◆ Selected extract:

Book Review: How the Mighty Fall: And Why Some Companies Never Give In
Eve Riley, National Panhellenic Conference
Almost daily, someone questions the ability of fraternities and sororities to remain relevant in the 21st century. Jim Collins' (2002) book Built to Last: Successful Habits of Visionary Companies provides strong evidence that corporations which remain true to their missions are the ones most likely to succeed. In his most recent book, How the Mighty Fall: And Why Some Companies Never Give In (2009), Collins examines why and how a successful corporation can eventually fail. In the preface, Collins states:
Every institution is vulnerable, no matter how great. No matter how much you've achieved, no matter how far you've gone, no matter how much power you've garnered, you are vulnerable to decline. There is no law of nature that the most powerful will inevitably remain at the top. Anyone can fail and most eventually do (2009, p. 8).
Although Collins' books generally focus on the business community, his key points are relevant to any organization and most definitely to fraternities and sororities. On any campus at least one fraternity/sorority chapter or umbrella council is content to continue doing things the way they have always been done, choosing to ignore signs that it may have slipped away from its stated mission, rituals, and values. Often, neither the chapter membership, their advisor, nor the inter/national organization ever questions that the organization may be on a path to failure.
An easy read, How the Mighty Fall (2009) provides straightforward guidelines for self-examination and evaluation, helpful to any advisor, administrator, volunteer, or inter/national organization staff person striving to ensure chapter and individual member success. Based on research, he presents ways to not only detect and avoid decline, but also to reverse it. Collins (2009) identifies five stages of decline and his markers for each.
Stage 1: Hubris Born of Success
Defined by success supported by entitlement and arrogance, "what" replaces "why," a decline in learning orientation, and discounting the role of luck.

◆ Dataset extract:
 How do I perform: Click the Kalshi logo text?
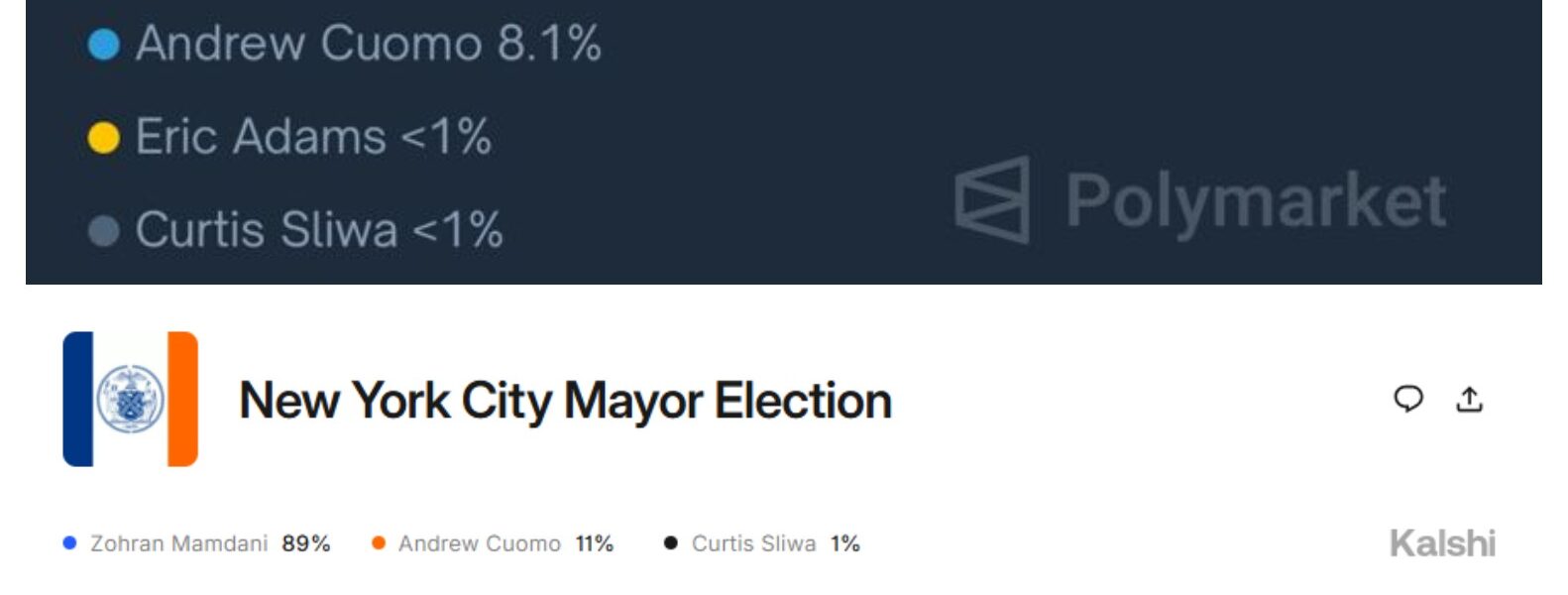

* * *

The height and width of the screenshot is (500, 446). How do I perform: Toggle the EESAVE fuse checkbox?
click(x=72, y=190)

◆ Work to do:
1. In the book review, how many stages of decline does Collins identify?
2. Say whether each statement agrees with the book review, and quote the words that decide it. (a) How the Mighty Fall was published in 2009. (b) The review calls the book a difficult read. (c) Collins offers ways to reverse decline, not only to detect it.
3. Pick up the book review after its last sentence and continue it.

◆ Written answers:
1. Five.

2.
(a) Yes: "How the Mighty Fall: And Why Some Companies Never Give In (2009)"
(b) No: "An easy read"
(c) Yes: "ways to not only detect and avoid decline, but also to reverse it"

3.
Look for chapters that make excuses for low grade point averages; refuse to change recruiting techniques even though membership is declining; embrace credit for past successes, but assume no responsibility for current failures; claim their rights are being violated when disciplined; and/or never use any means of evaluation.
Stage 2: Undisciplined Pursuit of More
Defined by an unsustainable quest for growth, confusing big with great, undisciplined discontinuous leaps, a declining proportion of the right people in key seats, easy choices are valued more than the right choices, and bureaucracy subverts discipline.
Look for chapters that have no concern for the welfare or size of other groups in their community; can only claim numbers rather than accomplishments; slate officers based on popularity instead of skill; willingly spend huge sums on t-shirts, alcohol, and recruitment; and/or refuse to provide effective means for holding members accountable.
Stage 3: Denial of Risk and Peril
Defined by the amplification of the positive while discounting the negative, big bets and bold goals without empirical validation, taking huge risks based on ambiguous data, erosion of healthy team dynamics, externalizing blame, obsessive reorganization, and imperious detachment.
Look for chapters that refuse to practice good risk management skills; fail to consider consequences of irresponsible behavior; fail to hold members accountable; fail to invest the time and energy to develop personal relationships among chapter members; and/or seldom, if ever, establish relationships with their fraternity/sorority advisor, chapter advisors, or their inter/national organization.
Stage 4: Grasping for Salvation
Defined by the search for a series of silver bullets to repair the organization, grasping for a leader who will serve as a savior; panic and haste, radical change and "revolution" with fanfare that often is not preceded by results, an initial upswing followed by disappointments, confusion and cynicism, chronic restructuring, and erosion of financial strength.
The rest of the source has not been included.